Transcrição realizada a partir do áudio disponível em:
https://cbn.globoradio.globo.com/colunas/mais-brasilia/MAIS-BRASILIA.htm
“[…] eu tô criticando essa bobagem do Ministério da Saúde de parto humanizado… será que vão deixar entrar um pai na sala cirúrgica pra infectar a sala cirúrgica? O pai barbudo, cabeludo, bêbado, sei lá o quê, mas enfim… hã… vestido com… com poeira da rua numa sala cirúrgica? Isso é um absurdo. Ah, mas é o parto de cócoras… tudo bem, peça para sua mulher fazer um parto de cócoras pra ver o que vai acontecer com o joelhos dela, não é índia, nã… vão… vão acabar… É um sofrimento. Ah, porque as cesárias… eu disse olha… que ele mesmo concorda que o… o serviço público as cesárias só é feita [sic] em último caso… é parto normal normalmente… não precisa ficar anunciando que o hospital do Gama vai ter isso […]“
Existem normas de controle de infecção hospitalar que devem ser cumpridas por toda a equipe de saúde, pelos pacientes e por seus acompanhantes. Independente se são “cabeludos”, “carecas” ou “barbudos”. Seguidas essas normas, não há porque restringir o acesso do acompanhante. O direito da mulher não pode ser violado a partir de discriminação, de preconceito.
Várias pesquisas comprovaram que a presença do acompanhante no parto proporciona uma série de benefícios como: maior sentimento de confiança, aumento no índice de amamentação, diminuição do tempo de trabalho de parto, menor necessidade de parto cirúrgico, menor necessidade de medicação, menor necessidade de analgesia, menores índices de escores de Apgar abaixo de 7, menor necessidade de parto instrumental, menores taxas de dor, pânico e exaustão, entre vários outros benefícios. Diante desses indícios, a Organização Mundial de Saúde (OMS) preconiza, desde 1996, a presença de um acompanhante para a parturiente.
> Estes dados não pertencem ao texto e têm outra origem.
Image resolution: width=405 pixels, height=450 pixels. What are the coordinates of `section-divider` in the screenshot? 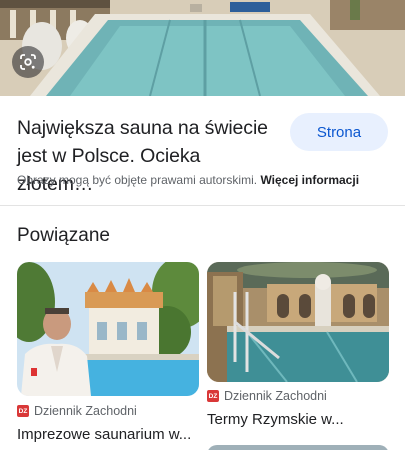 It's located at (202, 206).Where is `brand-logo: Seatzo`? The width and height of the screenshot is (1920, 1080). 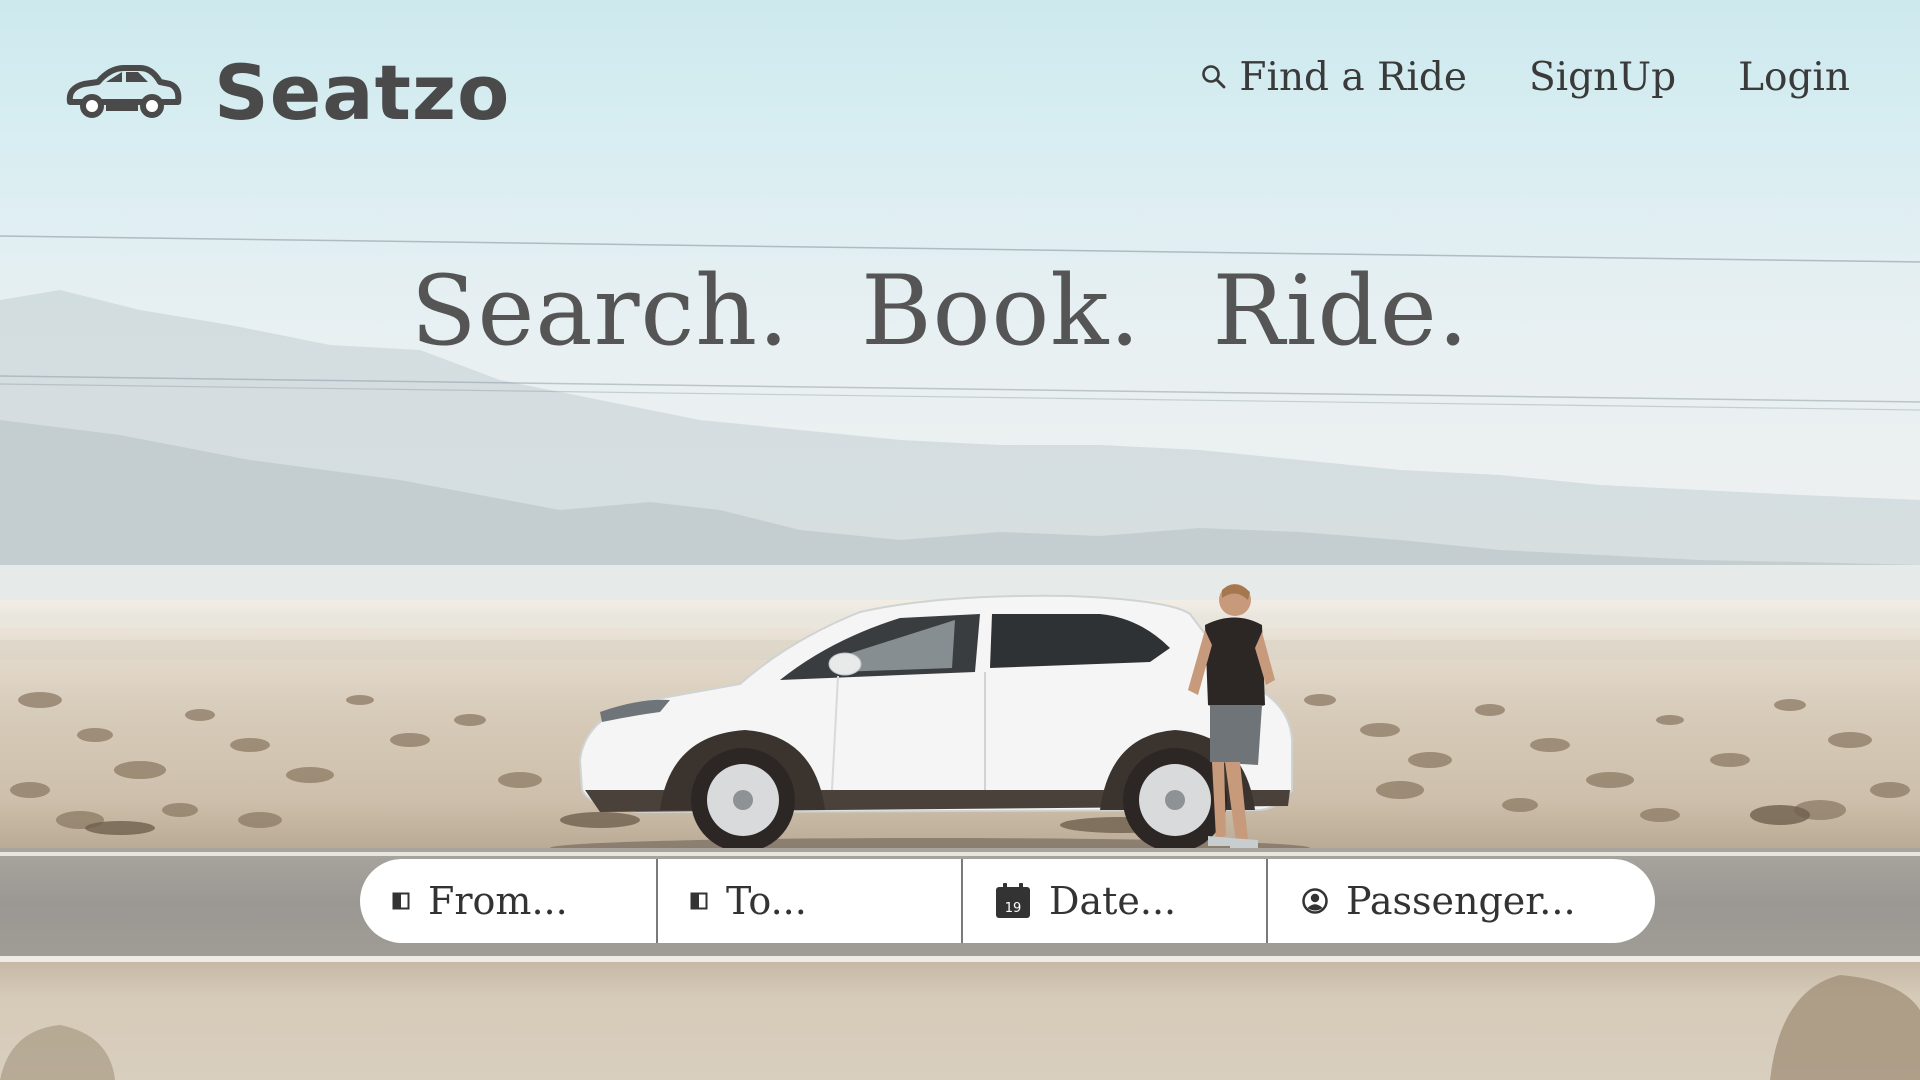 brand-logo: Seatzo is located at coordinates (286, 92). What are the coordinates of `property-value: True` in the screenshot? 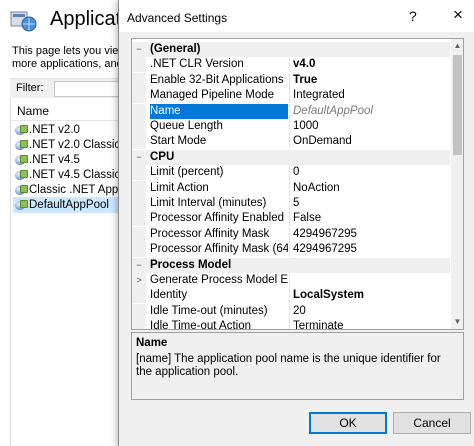 It's located at (370, 80).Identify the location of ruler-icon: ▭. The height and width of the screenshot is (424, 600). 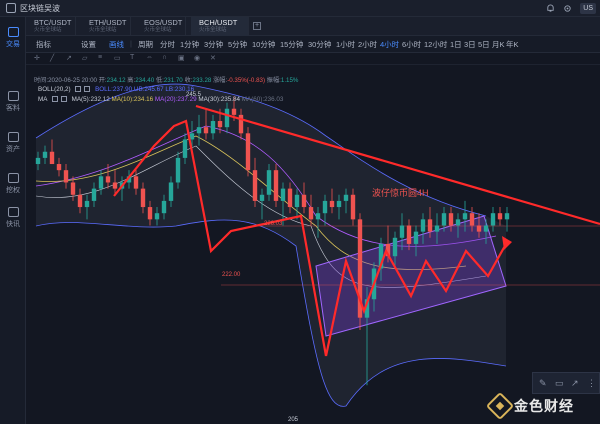
(560, 384).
E isso não é bobagem. São pesquisas científicas.
Hoje, existe a possibilidade da mulher escolher a melhor posição para o parto. De posse de evidências científicas, muitos profissionais não mais recomendam uma única posição, mas permitem que a mulher encontre a posição mais confortável para dar à luz. Para a posição de “cócoras”, que é como são chamadas algumas posições verticalizadas, existem apoios e banquetas. Há também muitas mulheres que conseguem ficar de cócoras sem comprometer os joelhos, mesmo as não-indígenas.
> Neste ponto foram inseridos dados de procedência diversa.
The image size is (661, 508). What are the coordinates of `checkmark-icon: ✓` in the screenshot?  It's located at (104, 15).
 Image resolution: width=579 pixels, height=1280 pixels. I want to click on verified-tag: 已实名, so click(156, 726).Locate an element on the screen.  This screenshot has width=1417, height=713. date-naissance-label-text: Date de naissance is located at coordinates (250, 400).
“[…] O ministério da saúde não fez só isso não. O Ministério da Saúde tá estimulando agora pessoa com HIV a engravidar. Eu duvido que o Ministério da Saúde vá fazer uma… uma cesária pela terceira vez numa mulher com HIV e respingar sangue nele pra ver o que vai acontecer. É uma… é uma maluquice. Tão fazendo uma brincadeira com a saúde… Tá lá escrito na instituição a saúde é direito de todos e dever do Estado. O Estado não está cumprindo seus deveres com a saúde… e os problemas são de gestão, são administrativos.[…]“
Atualmente, diante de assistência médica adequada, nós mulheres podemos ter uma gestação e um parto mais seguros tanto para nós, quanto para os bebês. Inclusive as mulheres HIV positivas. Existem protocolos, embasados cientificamente, para os atendimentos às soro-positivas que evitam a transmissão vertical do HIV. Todos nós temos direito à reprodução. Existem também protocolos de rotinas que protegem a equipe de saúde para que não tenham contato com sangue ou secreções; e de providências caso haja algum acidente. E isso não é maluquice. É biossegurança.
E se o Estado está tomando providências para que o pai mais “barbudo” possa acompanhar sua esposa no nascimento de seu filho, e para que pessoas como eu, como os soro positivos e até como você possam ter fihos e netos em segurança, isso não é “bobagem”, isso é dever do Estado.
Mas se o senhor ainda tiver críticas à “bobagem” do Parto Humanizado ou aos partos das mulheres soro positivas, por favor, embase suas considerações com argumentos fundamentados cientificamente. Porque disparar informações incorretas em meios de comunicação pública é anti-ético e um descalabro. E é vergonhoso.